- _What you have to do_
Translate this sentence from the statistics blog post below into Spanish: "There is an option in SPSS to save the Mahalanobis Distances when running the regression."

# Dissertation Statistics Help

## Request

To request a blog written on a specific topic, please email James@StatisticsSolutions.com with your suggestion. Thank you!

## Monday, April 1, 2013

## Monday, February 25, 2013

### Bonferroni Correction

- Also known as Bonferroni type adjustment

- Made for inflated Type I error (the higher the chance for a false positive; rejecting the null hypothesis when you should not)

- When conducting multiple analyses on the same dependent variable, the chance of committing a Type I error increases, thus increasing the likelihood of coming about a significant result by pure chance. To correct for this, or protect from Type I error, a Bonferroni correction is conducted.

- Bonferroni correction is a conservative test that, although protects from Type I Error, is vulnerable to Type II errors (failing to reject the null hypothesis when you should in fact reject the null hypothesis)

- Alter the
*p*value to a more stringent value, thus making it less likely to commit Type I Error

- To get the Bonferroni
corrected/adjusted
*p*value, divide the original α-value by the number of analyses on the dependent variable. The researcher assigns a new alpha for the set of dependent variables (or analyses) that does not exceed some critical value: α_{critical}= 1 - (1 – α_{altered})^{k}, where k = the number of comparisons on the same dependent variable.

- However, when reporting the new
p-value, the rounded version (of 3 decimal places) is typically reported. This rounded version is not technically
correct; a rounding error. Example: 13 correlation
analyses on the same dependent variable would indicate the need for a Bonferroni correction of (α
_{altered }=.05/13) = .004 (rounded), but α_{critical}= 1 - (1-.004)^{13 }= 0.051, which is not less than 0.05. But with the non-rounded version: (α_{altered }=.05/13) = .003846154, and α_{critical}= 1 - (1 - .003846154)^{13}= 0.048862271, which is in-fact less than 0.05! SPSS does not currently have the capability to set alpha levels beyond 3 decimal places, so the rounded version is presented and used.

- Another example: 9 correlations are
to be conducted between SAT scores and 9 demographic variables. To protect from Type I Error, a Bonferroni
correction should be conducted. The new
p-value will be the alpha-value (α
_{original}= .05) divided by the number of comparisons (9): (α_{altered }= .05/9) = .006. To determine if any of the 9 correlations is statistically significant, the*p*-value must be*p*__<__.006.

## Thursday, January 24, 2013

### Checking the Additional Assumptions of a MANOVA

So a MANOVA is typically seen as an extension of an ANOVA
that has more than one continuous variable. The typical assumptions of an ANOVA
should be checked, such as normality, equality of variance, and univariate
outliers. However, there are additional assumptions that should be checked when
conducting a MANOVA.

The additional assumptions of the MANOVA include:

- Absence of multivariate outliers
- Linearity
- Absence of multicollinearity
- Equality of covariance matrices

Absence of multivariate outliers is checked by assessing
Mahalanobis Distances among the participants. To do this in SPSS, run a
multiple linear regression with all of the dependent variables of the MANOVA as
the independent variables of the multiple linear regression. The dependent
variable would be simply an ID variable. There is an option in SPSS to save the
Mahalanobis Distances when running the regression. Once this is done, sort the
Mahalanobis Distances from greatest to least. To identify an outlier, the
critical chi square value must be known. This is derived from the critical chi
square value at

*p*= .001 with the degrees of freedom being the number of dependent variables. With 3 variables, the critical value is 16.27, so any participants with a Mahalanobis Distance value greater than 16.27 should be removed.

- _Dataset excerpt_

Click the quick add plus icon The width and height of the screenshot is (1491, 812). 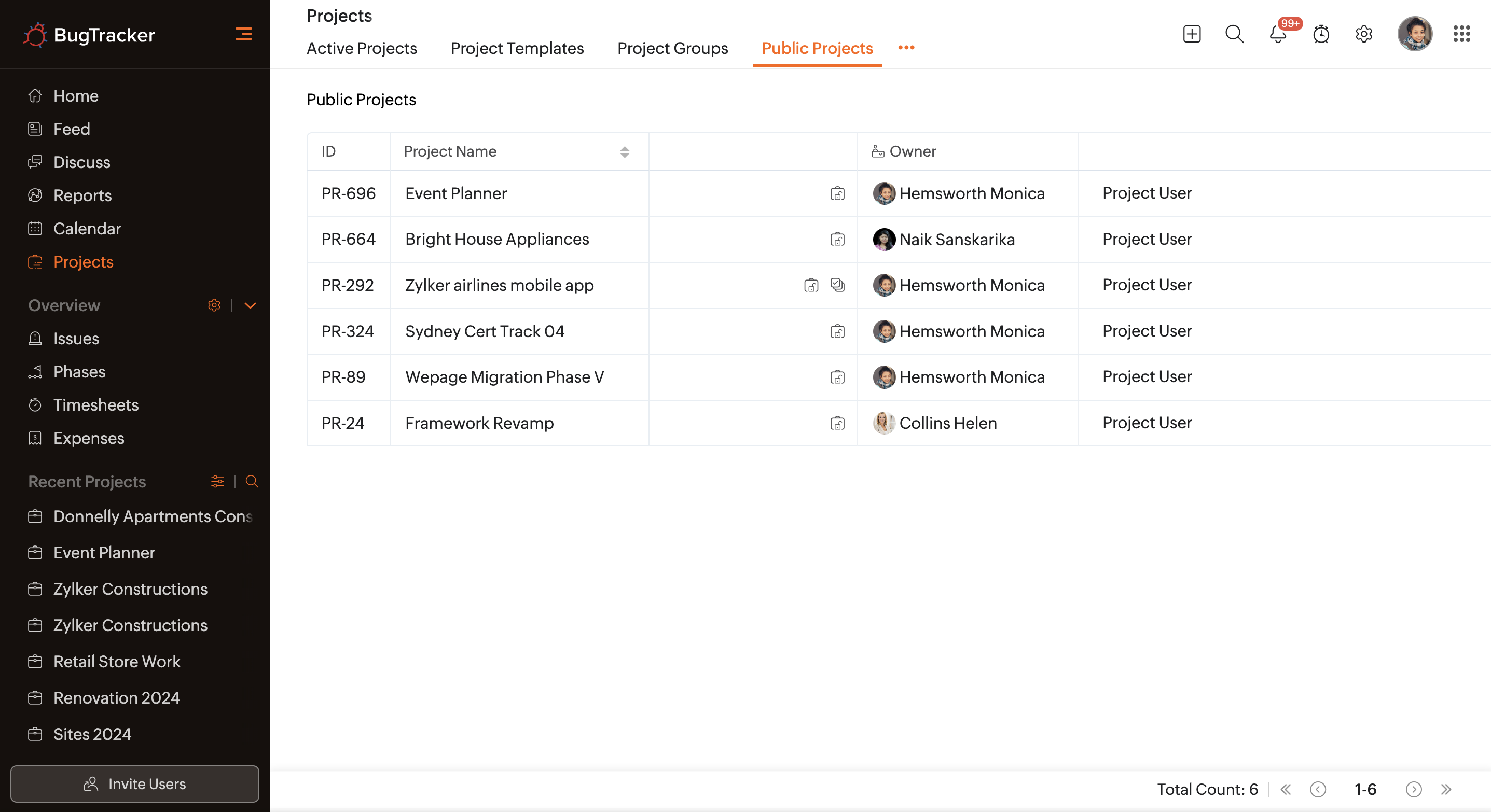pyautogui.click(x=1191, y=34)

- _Response for this exercise_
Hay una opción en SPSS para guardar las distancias de Mahalanobis al ejecutar la regresión.